The Bulletin was told by Matron Masondu of Evander hospital that we are not allowed to speak to anyone and must ask our questions to the CEO. During our visit, we were told that the CEO was in a meeting. By the time of going to print, nobody had responded to messages and the hospital was still not willing to tell their side of the story.

Footnotes:

*It was originally thought that Stephan’s back was broken in two places but after arriving at Steve Biko, Elsabe reported that his back was broken in 5 places.
**The patient got booked into Evander hospital after social workers intervened when he had a suspected emotional breakdown. Last Monday, a manager of a complex in ext. 22, phoned Secunda SAPS for the second time in two weeks out of fear.

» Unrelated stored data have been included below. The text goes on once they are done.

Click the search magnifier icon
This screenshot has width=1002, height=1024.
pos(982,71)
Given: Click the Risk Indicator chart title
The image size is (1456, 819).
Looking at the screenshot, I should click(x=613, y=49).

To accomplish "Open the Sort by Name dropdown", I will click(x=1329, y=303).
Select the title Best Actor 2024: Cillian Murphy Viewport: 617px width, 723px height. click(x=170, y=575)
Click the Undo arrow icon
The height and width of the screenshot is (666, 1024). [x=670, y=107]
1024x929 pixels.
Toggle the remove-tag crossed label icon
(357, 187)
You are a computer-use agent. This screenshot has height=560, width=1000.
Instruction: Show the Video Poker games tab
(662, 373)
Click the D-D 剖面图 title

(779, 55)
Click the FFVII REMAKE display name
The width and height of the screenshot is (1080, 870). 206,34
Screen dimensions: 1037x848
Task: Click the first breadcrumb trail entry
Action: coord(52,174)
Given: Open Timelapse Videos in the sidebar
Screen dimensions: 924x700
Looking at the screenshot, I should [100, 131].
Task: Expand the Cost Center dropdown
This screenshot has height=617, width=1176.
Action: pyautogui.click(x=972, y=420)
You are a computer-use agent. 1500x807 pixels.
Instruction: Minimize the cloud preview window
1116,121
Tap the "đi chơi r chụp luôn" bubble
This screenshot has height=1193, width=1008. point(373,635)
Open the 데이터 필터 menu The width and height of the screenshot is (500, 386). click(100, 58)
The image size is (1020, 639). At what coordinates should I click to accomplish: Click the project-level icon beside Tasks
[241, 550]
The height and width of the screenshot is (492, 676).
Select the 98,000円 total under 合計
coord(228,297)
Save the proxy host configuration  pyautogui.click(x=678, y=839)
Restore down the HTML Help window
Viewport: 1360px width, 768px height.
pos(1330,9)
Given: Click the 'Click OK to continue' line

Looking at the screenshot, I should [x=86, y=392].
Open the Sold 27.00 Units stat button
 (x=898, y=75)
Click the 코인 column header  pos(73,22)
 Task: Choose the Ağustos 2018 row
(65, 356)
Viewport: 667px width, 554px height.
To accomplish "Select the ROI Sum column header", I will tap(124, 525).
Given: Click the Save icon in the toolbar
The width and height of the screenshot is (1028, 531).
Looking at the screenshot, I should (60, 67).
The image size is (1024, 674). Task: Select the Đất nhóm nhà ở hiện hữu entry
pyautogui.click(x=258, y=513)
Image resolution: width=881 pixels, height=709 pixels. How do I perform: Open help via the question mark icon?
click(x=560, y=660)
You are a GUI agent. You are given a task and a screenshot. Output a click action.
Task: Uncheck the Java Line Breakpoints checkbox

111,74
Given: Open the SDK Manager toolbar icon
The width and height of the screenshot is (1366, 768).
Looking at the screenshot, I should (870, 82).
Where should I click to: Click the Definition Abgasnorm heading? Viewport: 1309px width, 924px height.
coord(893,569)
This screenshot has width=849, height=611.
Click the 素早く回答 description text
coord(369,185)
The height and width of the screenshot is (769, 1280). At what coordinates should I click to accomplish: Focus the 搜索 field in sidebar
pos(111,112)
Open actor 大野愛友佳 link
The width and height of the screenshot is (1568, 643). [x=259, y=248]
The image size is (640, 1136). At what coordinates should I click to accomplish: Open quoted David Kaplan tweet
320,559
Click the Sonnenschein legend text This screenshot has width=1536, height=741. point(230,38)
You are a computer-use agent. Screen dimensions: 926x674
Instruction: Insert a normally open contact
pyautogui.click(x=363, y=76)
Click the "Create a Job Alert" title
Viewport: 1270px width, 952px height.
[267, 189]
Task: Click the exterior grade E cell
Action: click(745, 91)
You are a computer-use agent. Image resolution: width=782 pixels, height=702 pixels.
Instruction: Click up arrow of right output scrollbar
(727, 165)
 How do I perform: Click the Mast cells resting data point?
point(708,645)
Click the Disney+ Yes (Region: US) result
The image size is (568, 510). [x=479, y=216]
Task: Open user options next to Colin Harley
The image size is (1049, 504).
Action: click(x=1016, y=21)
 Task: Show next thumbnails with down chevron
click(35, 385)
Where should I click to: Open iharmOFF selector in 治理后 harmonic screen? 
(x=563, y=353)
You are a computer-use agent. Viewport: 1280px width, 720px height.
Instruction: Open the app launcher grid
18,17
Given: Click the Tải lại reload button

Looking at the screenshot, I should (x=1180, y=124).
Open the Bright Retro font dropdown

The patient threw his flatscreen TV on the pavement, spray painted his flat and washing machine, trashed his place, broke memorabilia, ripped up photo’s and caused lots of other damages. With the Bulletin’s visit to the scene, the patient said that voices told him to do it and that people are trying to kill him. He also said people are talking to him through HD (High definition) and spying on him through Wi-Fi. After talking to him, we found out that he and his wife had recently split up and he got retrenched last year. The complex managers first thought he was high on drugs. The reason why he was booked into the surgical ward last Monday is unclear.